Long said, "I’m talking about Saturn, not Vesta."

Rioz addressed an unseen audience. "I tell him seven hundred million miles and he keeps on talking."

"All right," said Long, "suppose you tell me how you know we can only stay in space six months, Mario?"

"It’s common knowledge, damn it."

"Because it’s in the Handbook of Space Flight. It’s data compiled by Earth scientists from experience with Earth pilots and spacemen. You’re still thinking Grounder style. You won’t think the Martian way."

"A Martian may be a Martian, but he’s still a man."

"But how can you be so blind? How many times have you fellows been out for over six months without a break?"

Rioz said, "That’s different."

"Because you’re Martians? Because you’re professional Scavengers?"

"No. Because we’re not on a flight. We can put back for Mars any time we want to."
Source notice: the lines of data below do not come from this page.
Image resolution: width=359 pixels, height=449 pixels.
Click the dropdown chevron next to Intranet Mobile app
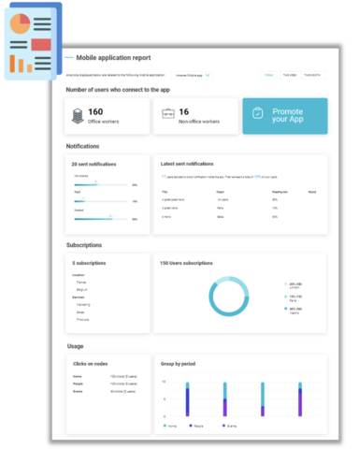click(x=208, y=75)
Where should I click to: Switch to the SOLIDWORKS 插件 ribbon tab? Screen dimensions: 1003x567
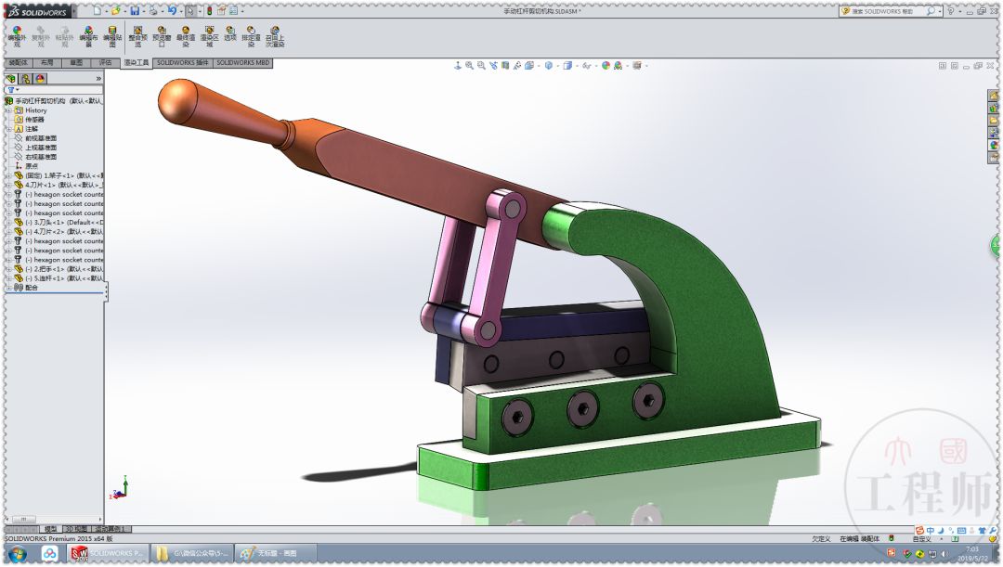point(182,63)
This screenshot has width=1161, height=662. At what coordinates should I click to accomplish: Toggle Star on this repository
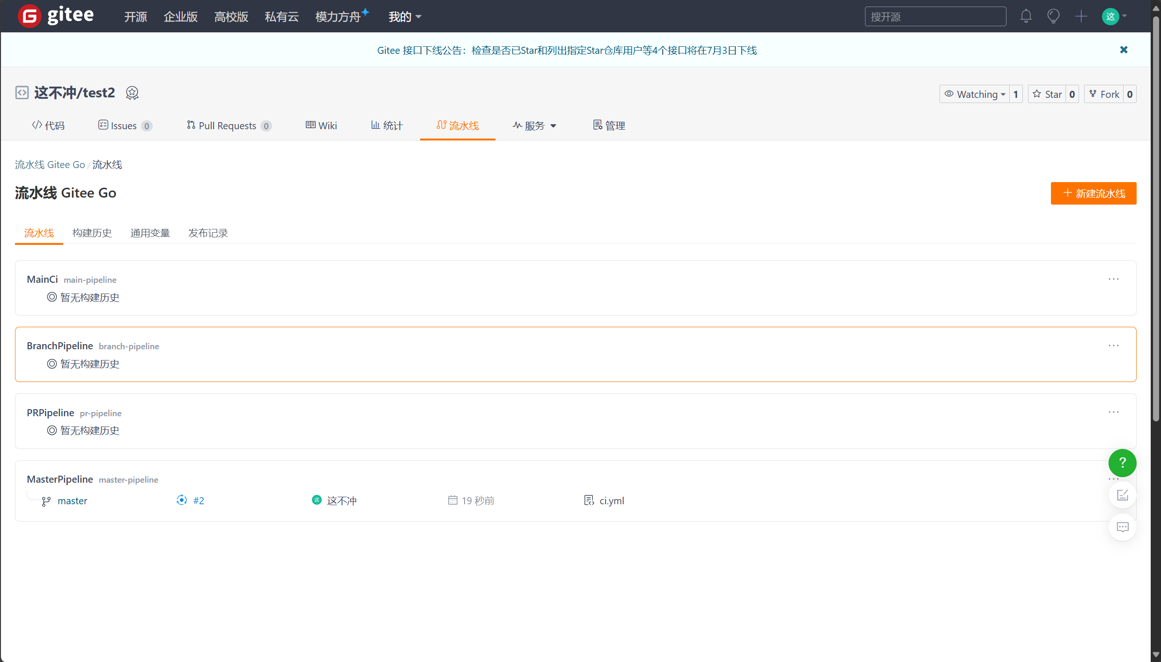[x=1047, y=94]
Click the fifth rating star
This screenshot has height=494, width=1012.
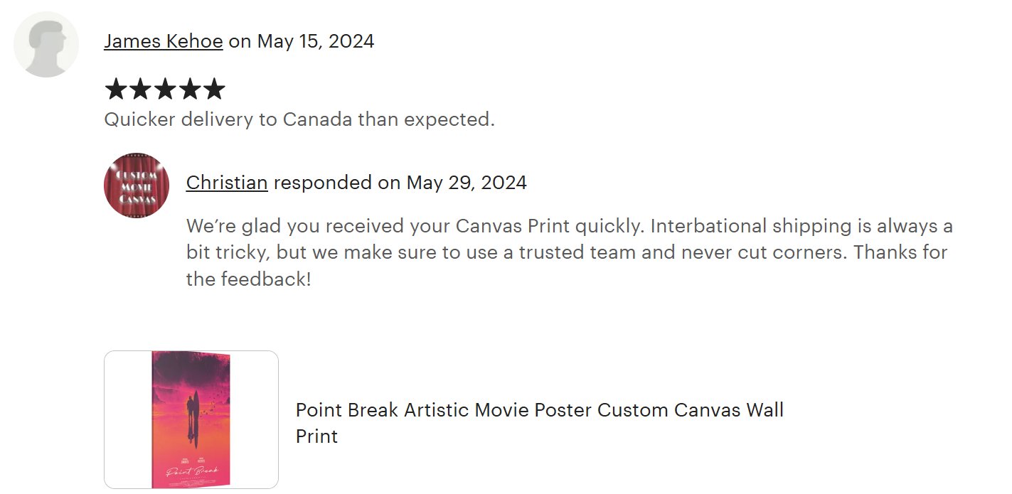click(214, 90)
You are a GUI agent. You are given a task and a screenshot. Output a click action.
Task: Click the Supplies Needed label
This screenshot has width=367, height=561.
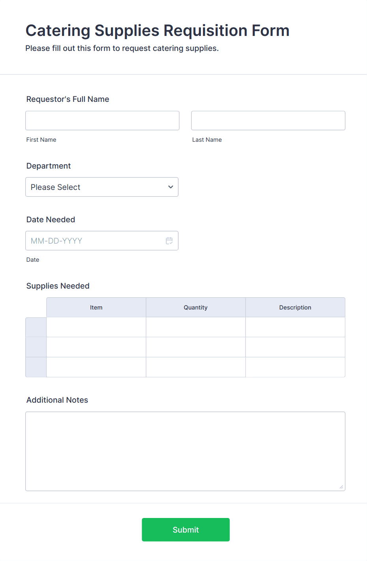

"But you don’t want to. That’s my point. Earthmen have tremendous ships with libraries of films, with a crew of fifteen plus passengers. Still, they can only stay out six months maximum. Martian Scavengers have a two-room ship with only one partner. But we can stick it out more than six months."

Dora said, "I suppose you want to stay in a ship for a year and go to Saturn."

"Why not, Dora?" said Long. "We can do it. Don’t you see we can? Earthmen can’t. They’ve got a real world. They’ve got open sky and fresh food, all the air and water they want. Getting into a ship is a terrible change for them. More than six months is too much for them for that very reason. Martians are been living on a ship our entire lives.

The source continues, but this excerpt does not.